**PROBLEM TO WORK ON:** Lines from the one containing "Aktualności (530, 32)" through the end of the data are to be returned exactly, and no others.

**RECORDS FOR THE TASK:**
<<<<

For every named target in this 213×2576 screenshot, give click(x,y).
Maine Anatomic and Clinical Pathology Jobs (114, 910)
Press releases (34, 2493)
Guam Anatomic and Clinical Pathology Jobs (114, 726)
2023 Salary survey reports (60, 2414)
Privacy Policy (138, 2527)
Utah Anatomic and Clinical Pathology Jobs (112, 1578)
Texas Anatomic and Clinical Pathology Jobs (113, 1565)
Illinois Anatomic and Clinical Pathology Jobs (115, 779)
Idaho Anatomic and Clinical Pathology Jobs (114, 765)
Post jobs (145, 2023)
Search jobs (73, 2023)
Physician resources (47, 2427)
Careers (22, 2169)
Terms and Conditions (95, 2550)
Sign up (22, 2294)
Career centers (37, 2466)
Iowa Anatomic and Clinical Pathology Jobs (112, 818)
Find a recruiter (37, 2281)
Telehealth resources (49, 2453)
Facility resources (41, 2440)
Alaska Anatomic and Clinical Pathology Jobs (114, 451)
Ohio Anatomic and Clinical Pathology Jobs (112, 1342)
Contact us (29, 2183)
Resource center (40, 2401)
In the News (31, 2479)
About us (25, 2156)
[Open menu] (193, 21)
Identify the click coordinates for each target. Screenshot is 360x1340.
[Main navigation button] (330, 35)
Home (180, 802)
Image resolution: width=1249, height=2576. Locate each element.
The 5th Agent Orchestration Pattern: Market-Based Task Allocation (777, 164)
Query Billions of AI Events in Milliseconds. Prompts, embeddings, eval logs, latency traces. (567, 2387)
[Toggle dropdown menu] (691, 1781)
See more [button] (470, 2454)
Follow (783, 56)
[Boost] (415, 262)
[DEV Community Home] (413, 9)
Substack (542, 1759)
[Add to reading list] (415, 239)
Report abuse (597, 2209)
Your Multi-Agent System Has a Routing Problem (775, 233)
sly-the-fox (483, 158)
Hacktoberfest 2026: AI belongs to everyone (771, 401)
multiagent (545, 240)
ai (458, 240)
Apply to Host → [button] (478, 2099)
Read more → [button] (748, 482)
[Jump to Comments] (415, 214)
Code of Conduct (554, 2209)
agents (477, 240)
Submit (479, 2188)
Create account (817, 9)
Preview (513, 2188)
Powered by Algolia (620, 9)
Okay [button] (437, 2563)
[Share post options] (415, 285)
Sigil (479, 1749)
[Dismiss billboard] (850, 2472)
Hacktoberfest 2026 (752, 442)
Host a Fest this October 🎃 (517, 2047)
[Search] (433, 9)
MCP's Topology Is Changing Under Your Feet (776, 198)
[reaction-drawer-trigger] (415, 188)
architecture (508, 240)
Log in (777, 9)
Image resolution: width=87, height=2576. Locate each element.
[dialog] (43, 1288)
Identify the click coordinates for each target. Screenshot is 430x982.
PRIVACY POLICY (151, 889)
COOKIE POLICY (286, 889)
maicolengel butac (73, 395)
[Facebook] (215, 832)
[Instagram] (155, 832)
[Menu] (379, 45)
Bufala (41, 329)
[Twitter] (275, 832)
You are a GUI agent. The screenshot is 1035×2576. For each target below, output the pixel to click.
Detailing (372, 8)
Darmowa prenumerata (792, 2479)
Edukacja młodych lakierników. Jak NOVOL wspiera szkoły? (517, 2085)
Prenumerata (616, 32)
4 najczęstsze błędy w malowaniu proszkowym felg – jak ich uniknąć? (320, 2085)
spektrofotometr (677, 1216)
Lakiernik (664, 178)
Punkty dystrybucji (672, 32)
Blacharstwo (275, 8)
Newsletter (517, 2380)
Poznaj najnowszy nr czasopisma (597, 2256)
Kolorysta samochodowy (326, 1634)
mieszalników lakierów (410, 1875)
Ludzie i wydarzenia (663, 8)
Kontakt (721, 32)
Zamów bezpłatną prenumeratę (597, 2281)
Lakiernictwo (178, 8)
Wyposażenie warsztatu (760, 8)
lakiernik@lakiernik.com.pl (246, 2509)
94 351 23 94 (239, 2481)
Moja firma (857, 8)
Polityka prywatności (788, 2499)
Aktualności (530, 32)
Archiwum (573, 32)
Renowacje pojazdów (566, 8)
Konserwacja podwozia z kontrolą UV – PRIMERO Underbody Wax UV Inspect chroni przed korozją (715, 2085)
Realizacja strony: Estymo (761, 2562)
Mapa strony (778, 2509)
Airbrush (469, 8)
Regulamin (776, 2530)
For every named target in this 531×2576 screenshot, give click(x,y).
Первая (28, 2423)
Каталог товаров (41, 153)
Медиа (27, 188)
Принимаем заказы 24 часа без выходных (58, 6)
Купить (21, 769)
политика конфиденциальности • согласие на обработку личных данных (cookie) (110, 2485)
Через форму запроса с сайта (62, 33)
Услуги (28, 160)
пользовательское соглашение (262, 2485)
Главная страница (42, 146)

>>>>

**RESPONSE BELOW:**
Aktualności (530, 32)
Archiwum (573, 32)
Renowacje pojazdów (566, 8)
Konserwacja podwozia z kontrolą UV – PRIMERO Underbody Wax UV Inspect chroni przed korozją (715, 2085)
Realizacja strony: Estymo (761, 2562)
Mapa strony (778, 2509)
Airbrush (469, 8)
Regulamin (776, 2530)
For every named target in this 531×2576 screenshot, give click(x,y).
Первая (28, 2423)
Каталог товаров (41, 153)
Медиа (27, 188)
Принимаем заказы 24 часа без выходных (58, 6)
Купить (21, 769)
политика конфиденциальности • согласие на обработку личных данных (cookie) (110, 2485)
Через форму запроса с сайта (62, 33)
Услуги (28, 160)
пользовательское соглашение (262, 2485)
Главная страница (42, 146)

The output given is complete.